In the fight to discriminate against gays and lesbians by barring them from legal marriages, Ohio voters approved a DOMA law which was then enacted in 2004.  Ohio's constitution now reads:

"This state and its political subdivisions shall not create or recognize a legal status for relationships of unmarried individuals that intends to approximate the design, qualities, significance or effect of marriage."

The separate, unequal treatment of domestic violence in Ohio means that women will die - as Alicia was murdered -- simply because they did not have a marriage certificate, a piece of paper.

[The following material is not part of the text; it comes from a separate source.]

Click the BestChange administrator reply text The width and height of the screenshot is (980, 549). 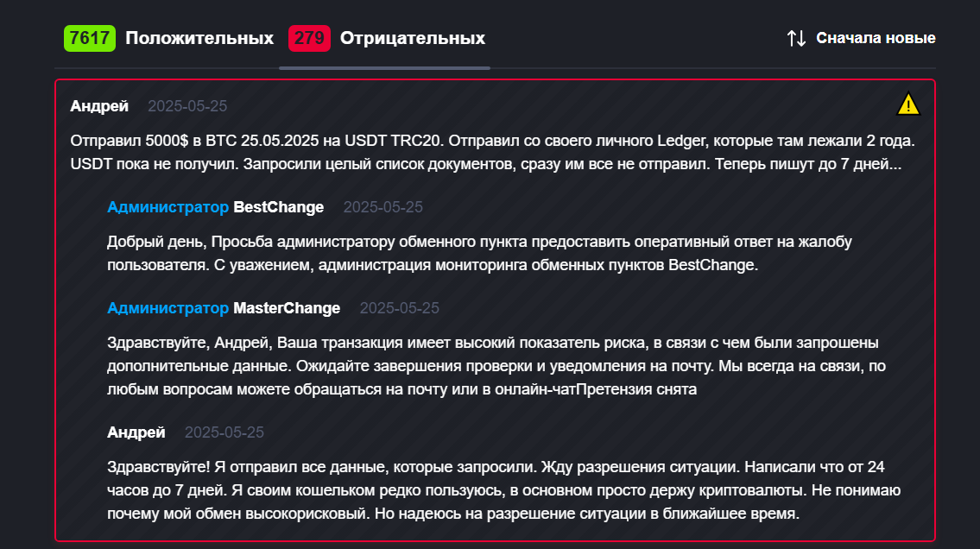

In March 2005, Ohio judges started ruling that unmarried couples were no longer protected by state domestic violence law, which previously covered family and household members. In Wood County, only 25% of domestic violence cases involve married couples. Under Ohio DOMA, only married partners can be charged with domestic violence and now unmarried partners can only be charged with assault.

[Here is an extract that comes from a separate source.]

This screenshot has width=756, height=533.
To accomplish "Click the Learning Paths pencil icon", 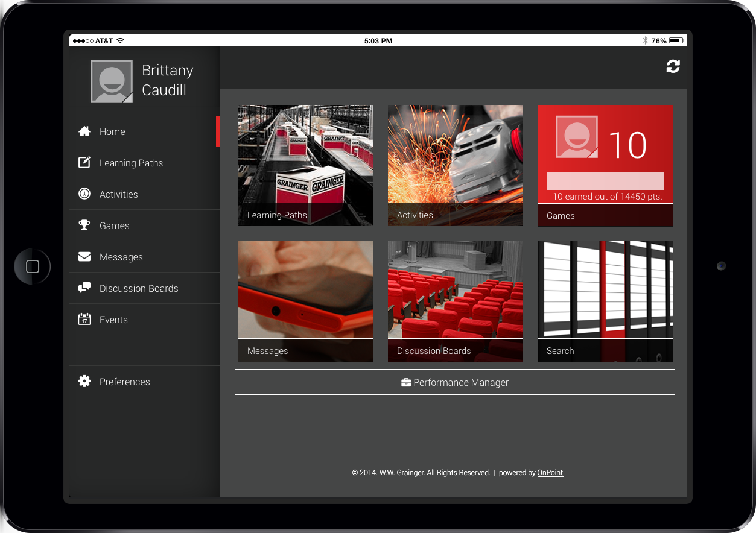I will (x=84, y=163).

When domestic violence is treated as an assault charge, then repeat offenders - like the man who murdered Alicia - do not face escalating charges. Each assault charge is treated as a mere misdemeanor, which has a maximum prison term of 6 months. By contrast, when domestic violence is charged the first time, it is misdemeanor, but the second time the charge is elevated to a felony with at least 1 year in prison.




Domestic violence charges also provide more protection for the victims, who automatically receive a temporary protection order until the case is finished in court. Assault victims must file for a civil protection order.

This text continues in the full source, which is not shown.